▸ Given exercise
Write out the entries below without any changes, beginning at the line that contains "Task: Click the Reply or add others field" and continuing through the end of the entries.

▸ Dataset excerpts
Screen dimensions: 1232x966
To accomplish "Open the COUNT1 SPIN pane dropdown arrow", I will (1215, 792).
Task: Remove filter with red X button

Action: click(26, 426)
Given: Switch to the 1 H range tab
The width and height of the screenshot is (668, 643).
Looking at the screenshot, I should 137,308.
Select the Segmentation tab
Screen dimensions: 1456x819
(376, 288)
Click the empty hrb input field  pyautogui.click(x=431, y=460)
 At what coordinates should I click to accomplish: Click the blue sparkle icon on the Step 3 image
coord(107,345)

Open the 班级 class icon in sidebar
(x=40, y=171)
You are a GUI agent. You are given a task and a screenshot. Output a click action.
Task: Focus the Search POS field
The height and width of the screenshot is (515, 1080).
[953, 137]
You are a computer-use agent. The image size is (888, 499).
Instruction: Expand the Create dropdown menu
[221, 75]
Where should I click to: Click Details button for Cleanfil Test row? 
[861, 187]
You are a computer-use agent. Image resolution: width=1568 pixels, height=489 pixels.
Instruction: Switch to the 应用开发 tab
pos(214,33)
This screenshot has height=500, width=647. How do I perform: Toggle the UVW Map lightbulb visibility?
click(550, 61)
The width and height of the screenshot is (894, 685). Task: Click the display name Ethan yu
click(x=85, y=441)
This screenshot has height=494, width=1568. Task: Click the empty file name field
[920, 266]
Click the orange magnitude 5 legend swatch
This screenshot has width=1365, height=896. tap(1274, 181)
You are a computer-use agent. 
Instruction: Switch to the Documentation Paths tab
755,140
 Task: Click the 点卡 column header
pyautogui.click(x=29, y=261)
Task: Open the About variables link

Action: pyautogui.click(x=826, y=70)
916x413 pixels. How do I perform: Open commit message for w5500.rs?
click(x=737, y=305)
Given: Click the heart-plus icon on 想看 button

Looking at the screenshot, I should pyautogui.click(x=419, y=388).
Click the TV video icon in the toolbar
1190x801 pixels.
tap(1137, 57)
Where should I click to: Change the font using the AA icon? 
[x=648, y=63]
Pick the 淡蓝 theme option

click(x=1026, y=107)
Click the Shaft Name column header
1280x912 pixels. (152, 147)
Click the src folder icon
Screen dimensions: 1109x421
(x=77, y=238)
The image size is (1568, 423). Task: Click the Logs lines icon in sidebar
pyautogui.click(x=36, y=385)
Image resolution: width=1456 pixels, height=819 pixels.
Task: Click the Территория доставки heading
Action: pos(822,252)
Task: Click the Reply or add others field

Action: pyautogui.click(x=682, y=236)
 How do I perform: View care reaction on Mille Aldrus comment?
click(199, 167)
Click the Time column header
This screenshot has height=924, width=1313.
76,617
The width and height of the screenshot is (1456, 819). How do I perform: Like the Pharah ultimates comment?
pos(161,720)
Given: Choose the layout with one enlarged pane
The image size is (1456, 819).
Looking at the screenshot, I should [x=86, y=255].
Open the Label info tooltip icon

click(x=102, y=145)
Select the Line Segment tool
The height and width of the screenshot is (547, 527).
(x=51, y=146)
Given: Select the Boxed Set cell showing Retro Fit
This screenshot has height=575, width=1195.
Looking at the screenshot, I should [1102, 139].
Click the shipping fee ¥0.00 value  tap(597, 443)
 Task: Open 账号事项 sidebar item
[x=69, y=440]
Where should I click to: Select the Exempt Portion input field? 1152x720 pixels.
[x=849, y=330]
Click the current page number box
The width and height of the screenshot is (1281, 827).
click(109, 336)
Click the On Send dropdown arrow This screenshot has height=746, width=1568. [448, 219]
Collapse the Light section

▸ Response
Task: Click the Reply or add others field

Action: pyautogui.click(x=682, y=236)
 How do I perform: View care reaction on Mille Aldrus comment?
click(199, 167)
Click the Time column header
This screenshot has height=924, width=1313.
76,617
The width and height of the screenshot is (1456, 819). How do I perform: Like the Pharah ultimates comment?
pos(161,720)
Given: Choose the layout with one enlarged pane
The image size is (1456, 819).
Looking at the screenshot, I should [x=86, y=255].
Open the Label info tooltip icon

click(x=102, y=145)
Select the Line Segment tool
The height and width of the screenshot is (547, 527).
(x=51, y=146)
Given: Select the Boxed Set cell showing Retro Fit
This screenshot has height=575, width=1195.
Looking at the screenshot, I should [1102, 139].
Click the shipping fee ¥0.00 value  tap(597, 443)
 Task: Open 账号事项 sidebar item
[x=69, y=440]
Where should I click to: Select the Exempt Portion input field? 1152x720 pixels.
[x=849, y=330]
Click the current page number box
The width and height of the screenshot is (1281, 827).
click(109, 336)
Click the On Send dropdown arrow This screenshot has height=746, width=1568. [448, 219]
Collapse the Light section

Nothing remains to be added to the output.